Review: Monkey Bars

This is sweet, unpretentious drama.

BT Burton Talyor Chris Goode drama Monkey Bars OUDS Oxford Playhouse Theatre verbatim

Verbatim theatre thrives on weird combinations off voices and bodies.

Travesti, a Fringe First-winning show in 2013, put women’s voices in male bodies. Robin Soans’s Mixed Up North explored racial tension by doing the same with people of different races and ethnicities.

Monkey Bars proves another PB&J combination by placing children’s words in (semi)adult bodies, asking the question: how much do we really listen to children?

The pitfall with a lot of these combinations is that eventually the novelty of hearing/seeing mismatched bodies/words can wear off. In Monkey Bars, director Siwan Clark carefully avoids this by creating two predominant kinds of scenes.

The first is what you’d expect, and usually comic; the adult actors speak and act like children. The second kind, however, is more inventive. Children’s words are stylised and spoken to make them seem like adult conversations.

Two scenes of the second kind spring to mind.
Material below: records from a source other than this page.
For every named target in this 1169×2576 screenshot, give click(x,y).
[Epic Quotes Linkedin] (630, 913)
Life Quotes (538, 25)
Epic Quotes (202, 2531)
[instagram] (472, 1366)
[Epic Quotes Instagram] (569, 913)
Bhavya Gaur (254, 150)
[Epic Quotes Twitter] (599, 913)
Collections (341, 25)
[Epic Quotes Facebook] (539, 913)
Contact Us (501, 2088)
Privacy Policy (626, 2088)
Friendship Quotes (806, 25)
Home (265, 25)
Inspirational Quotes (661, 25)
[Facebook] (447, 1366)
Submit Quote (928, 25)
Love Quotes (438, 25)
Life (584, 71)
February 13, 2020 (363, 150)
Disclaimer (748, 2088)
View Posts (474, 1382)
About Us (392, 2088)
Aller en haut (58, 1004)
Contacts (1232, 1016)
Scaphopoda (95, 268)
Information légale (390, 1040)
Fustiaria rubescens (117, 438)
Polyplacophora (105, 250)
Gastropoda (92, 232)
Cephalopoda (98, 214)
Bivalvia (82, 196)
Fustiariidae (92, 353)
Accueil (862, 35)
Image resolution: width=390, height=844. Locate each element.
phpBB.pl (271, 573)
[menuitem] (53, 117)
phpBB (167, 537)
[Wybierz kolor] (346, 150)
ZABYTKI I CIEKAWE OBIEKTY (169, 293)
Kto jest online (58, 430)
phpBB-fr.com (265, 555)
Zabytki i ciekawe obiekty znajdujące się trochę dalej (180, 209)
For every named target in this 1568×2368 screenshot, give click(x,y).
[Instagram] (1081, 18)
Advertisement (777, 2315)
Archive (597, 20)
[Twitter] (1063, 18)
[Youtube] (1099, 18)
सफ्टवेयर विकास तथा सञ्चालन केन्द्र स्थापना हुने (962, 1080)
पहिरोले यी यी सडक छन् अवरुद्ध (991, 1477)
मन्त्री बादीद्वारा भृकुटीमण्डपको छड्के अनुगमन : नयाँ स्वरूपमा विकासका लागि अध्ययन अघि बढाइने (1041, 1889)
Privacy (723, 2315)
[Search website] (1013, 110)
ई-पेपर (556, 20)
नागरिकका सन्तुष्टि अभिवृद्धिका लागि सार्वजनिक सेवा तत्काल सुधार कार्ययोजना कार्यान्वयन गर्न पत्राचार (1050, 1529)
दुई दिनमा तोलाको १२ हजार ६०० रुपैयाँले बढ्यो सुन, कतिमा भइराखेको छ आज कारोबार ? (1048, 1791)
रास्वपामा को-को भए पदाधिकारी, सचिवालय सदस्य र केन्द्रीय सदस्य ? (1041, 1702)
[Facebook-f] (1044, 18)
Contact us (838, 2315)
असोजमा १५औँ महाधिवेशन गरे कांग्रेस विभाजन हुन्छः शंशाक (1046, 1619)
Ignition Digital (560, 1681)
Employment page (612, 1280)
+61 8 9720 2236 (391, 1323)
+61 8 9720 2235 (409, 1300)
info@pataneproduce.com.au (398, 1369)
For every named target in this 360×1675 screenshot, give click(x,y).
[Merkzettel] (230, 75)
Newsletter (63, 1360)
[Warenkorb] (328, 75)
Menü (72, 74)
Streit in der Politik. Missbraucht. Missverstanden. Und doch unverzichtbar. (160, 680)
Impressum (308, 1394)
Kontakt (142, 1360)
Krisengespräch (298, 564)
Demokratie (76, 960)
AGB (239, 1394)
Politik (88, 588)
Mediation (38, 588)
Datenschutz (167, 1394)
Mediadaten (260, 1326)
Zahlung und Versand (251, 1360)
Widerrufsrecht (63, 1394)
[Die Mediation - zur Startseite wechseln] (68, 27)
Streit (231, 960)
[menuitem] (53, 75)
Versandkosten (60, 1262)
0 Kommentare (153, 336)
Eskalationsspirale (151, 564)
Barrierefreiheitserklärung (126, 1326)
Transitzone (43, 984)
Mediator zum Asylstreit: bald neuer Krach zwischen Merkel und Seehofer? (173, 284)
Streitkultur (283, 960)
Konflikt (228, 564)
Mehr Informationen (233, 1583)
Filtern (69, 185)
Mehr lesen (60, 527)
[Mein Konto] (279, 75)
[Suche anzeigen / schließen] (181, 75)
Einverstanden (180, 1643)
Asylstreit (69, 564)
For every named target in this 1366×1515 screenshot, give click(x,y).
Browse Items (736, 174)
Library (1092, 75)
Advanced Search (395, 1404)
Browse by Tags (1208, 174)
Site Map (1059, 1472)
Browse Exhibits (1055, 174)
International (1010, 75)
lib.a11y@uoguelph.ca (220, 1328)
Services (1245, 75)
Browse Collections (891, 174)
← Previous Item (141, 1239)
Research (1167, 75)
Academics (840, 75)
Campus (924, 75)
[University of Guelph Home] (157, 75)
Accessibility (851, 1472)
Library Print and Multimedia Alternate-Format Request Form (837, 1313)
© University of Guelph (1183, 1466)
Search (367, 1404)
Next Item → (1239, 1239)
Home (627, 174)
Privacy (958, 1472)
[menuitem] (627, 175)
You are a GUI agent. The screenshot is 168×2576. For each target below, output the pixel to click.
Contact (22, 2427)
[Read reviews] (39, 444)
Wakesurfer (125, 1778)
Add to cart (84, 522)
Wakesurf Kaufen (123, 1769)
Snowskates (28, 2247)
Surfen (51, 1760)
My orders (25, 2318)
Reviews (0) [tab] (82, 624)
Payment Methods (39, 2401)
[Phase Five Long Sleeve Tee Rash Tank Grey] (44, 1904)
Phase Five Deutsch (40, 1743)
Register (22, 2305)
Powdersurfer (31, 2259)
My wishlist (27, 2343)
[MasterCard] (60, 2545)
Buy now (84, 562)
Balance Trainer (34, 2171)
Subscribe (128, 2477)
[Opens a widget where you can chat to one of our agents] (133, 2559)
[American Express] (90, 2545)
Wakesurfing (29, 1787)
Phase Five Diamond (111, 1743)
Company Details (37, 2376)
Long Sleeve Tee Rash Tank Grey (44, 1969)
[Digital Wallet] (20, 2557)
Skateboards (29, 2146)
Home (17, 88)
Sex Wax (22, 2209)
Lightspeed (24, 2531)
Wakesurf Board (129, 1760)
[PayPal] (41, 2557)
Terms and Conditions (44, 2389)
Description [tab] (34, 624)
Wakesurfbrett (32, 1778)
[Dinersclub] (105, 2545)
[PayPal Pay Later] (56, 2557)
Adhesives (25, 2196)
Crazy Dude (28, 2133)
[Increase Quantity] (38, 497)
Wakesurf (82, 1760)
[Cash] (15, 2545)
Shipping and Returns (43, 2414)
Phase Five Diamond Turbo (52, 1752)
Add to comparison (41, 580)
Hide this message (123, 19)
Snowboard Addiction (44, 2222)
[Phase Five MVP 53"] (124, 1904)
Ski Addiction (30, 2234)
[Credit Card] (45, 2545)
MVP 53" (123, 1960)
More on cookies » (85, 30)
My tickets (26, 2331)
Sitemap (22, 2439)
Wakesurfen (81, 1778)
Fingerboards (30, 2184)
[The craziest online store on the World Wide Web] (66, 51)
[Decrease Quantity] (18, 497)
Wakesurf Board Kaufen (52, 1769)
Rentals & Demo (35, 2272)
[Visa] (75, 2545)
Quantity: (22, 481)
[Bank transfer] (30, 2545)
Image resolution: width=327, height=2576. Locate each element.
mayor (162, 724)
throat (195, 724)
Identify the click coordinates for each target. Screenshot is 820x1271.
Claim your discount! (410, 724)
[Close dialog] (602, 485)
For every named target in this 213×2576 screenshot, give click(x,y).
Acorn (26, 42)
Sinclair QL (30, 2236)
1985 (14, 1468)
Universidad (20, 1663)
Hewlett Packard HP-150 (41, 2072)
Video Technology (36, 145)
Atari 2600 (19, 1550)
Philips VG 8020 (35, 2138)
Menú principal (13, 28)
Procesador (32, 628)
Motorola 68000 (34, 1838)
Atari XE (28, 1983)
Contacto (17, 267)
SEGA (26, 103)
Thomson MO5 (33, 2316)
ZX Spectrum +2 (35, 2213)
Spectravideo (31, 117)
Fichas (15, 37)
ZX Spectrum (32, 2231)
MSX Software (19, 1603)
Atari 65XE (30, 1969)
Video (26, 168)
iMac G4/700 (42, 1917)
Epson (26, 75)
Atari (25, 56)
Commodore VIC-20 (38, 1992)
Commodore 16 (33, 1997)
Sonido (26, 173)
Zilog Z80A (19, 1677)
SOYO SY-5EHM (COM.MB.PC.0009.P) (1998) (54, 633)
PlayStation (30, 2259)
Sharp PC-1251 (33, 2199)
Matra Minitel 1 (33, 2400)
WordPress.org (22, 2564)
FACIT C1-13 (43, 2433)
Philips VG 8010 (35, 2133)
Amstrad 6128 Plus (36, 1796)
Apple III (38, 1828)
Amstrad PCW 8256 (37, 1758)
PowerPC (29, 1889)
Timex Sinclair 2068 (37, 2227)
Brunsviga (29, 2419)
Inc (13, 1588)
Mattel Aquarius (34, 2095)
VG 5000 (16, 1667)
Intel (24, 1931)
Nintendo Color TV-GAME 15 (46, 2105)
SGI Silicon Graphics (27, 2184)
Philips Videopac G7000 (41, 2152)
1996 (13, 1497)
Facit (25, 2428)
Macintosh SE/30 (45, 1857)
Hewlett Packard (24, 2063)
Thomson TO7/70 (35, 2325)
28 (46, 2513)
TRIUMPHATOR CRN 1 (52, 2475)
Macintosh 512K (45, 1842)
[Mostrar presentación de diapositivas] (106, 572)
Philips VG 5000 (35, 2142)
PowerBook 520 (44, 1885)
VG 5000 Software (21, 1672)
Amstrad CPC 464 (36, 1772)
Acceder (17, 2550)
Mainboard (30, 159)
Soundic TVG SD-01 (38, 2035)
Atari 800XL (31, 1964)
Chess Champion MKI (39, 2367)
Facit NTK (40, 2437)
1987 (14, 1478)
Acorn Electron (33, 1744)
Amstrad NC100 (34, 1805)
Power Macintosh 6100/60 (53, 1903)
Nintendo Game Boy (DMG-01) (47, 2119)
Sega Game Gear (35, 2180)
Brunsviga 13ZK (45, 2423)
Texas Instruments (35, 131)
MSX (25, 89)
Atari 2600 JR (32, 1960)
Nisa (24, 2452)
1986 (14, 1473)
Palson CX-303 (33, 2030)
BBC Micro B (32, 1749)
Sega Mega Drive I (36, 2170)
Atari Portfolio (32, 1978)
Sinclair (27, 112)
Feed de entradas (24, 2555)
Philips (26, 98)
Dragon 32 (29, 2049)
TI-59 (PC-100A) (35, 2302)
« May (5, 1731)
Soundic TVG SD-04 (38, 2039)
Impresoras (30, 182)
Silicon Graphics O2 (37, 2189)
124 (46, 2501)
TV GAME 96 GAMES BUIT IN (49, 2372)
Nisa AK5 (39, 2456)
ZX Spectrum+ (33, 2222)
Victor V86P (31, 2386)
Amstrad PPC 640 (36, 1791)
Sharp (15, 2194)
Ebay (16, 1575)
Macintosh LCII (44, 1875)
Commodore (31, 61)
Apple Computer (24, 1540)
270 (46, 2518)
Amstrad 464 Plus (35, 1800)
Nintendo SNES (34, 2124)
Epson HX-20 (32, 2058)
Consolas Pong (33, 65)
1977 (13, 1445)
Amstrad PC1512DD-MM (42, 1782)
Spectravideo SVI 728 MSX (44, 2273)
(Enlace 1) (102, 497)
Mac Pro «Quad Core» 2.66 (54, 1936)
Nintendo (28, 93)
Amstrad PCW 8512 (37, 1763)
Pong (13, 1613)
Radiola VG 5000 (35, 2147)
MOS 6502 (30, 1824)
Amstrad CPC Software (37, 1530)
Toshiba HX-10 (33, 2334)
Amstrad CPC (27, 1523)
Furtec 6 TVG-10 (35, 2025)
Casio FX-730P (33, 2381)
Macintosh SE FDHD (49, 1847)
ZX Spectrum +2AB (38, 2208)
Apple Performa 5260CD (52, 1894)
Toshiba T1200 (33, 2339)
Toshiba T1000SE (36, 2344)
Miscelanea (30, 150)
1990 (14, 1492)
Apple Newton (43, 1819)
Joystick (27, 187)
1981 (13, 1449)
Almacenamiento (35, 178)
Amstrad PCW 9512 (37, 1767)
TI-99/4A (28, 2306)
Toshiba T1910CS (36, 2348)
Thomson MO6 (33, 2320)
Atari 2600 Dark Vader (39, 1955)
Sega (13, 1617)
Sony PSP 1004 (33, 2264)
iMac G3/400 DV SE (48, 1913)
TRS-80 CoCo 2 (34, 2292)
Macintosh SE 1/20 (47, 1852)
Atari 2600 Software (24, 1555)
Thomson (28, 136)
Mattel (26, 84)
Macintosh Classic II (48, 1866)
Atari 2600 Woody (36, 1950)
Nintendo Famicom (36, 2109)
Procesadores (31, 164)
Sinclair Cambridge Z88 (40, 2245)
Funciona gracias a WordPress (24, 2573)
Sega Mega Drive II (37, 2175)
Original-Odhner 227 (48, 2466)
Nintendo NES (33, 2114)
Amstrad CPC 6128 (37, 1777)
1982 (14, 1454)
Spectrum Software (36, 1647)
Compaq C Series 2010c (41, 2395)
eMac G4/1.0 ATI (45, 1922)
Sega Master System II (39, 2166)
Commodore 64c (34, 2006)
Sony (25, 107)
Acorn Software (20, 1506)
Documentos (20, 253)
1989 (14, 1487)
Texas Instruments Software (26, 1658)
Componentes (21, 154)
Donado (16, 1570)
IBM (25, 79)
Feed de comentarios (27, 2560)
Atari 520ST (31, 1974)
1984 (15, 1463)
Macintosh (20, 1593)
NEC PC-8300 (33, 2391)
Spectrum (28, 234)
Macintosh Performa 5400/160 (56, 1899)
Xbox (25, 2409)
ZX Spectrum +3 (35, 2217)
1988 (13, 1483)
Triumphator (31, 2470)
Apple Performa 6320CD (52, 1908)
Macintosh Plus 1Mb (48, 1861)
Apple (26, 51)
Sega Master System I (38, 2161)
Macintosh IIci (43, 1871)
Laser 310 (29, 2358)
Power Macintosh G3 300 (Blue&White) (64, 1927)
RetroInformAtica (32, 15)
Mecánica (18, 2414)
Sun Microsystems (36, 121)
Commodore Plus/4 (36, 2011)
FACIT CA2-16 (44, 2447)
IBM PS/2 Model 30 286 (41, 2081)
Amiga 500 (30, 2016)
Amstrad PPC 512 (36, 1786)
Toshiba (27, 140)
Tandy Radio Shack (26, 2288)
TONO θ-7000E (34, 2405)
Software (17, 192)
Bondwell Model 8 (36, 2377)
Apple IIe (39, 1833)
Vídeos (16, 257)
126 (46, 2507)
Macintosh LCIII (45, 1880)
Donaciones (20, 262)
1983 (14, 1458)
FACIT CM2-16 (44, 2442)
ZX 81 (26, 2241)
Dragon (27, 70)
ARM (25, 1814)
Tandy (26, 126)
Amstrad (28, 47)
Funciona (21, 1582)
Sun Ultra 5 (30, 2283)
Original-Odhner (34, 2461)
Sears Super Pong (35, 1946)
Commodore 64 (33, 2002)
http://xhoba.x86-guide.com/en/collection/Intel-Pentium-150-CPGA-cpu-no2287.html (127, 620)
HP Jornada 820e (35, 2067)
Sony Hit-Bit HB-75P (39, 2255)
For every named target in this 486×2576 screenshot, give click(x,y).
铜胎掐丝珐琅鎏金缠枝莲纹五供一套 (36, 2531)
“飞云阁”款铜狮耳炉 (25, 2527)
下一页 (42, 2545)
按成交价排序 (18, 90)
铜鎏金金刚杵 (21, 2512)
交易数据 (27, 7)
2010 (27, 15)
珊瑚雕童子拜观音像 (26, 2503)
The first cast children’s compliments as a kind of flirting, with the actors paired across the stage in romantic positions.

The second was a dinner party scene, portrayed with great energy by the entire cast, and tragicomically interrupted by Calam Lynch’s story of how his character fell off his bike.

The more child-appropriate material is interrupted intermittently by darker or more volatile scenes.

The play does a quick brush stroke of the political landscape, with the children giving their perspectives on war, tax, the Olympics, gender and religion.

Possible the funniest scene in the play is the gender scene, which is portrayed as a talk show between two female (Charlotte Fraser and Ros Brody) and two male (Ben Goldstein and Freddie Popplewell) panelists.

On being asked why ‘boys are sillier than girls’, Ros Brody answers ‘because they have the silly feeling in them’ and when interrupted screams ‘SORRY?’ in a authoritative tone that had the audience in stitches.

Other scenes took the darkness of their subject matter to create a real sense of unease. Two of the boys (Freddie Popplewell and Ben Goldstein) play boules and talk about divorce.

Though their tone remains casual throughout, we slowly learn that one of the boys has parents who domestically abuse each other.

The production is managed simply and well. Small cut-scenes where only one child (Connie Treves) is lit on stage, as she shares a story about a garden near her house, create moments of simple intimacy.The use of chalk to draw the stage furniture was also very compelling.

Monkey Bars is very much the opposite of your typical Oxford play. The acting is deft, the staging uncomplicated yet striking and the scenes neatly crafted. This is sweet, unpretentious drama.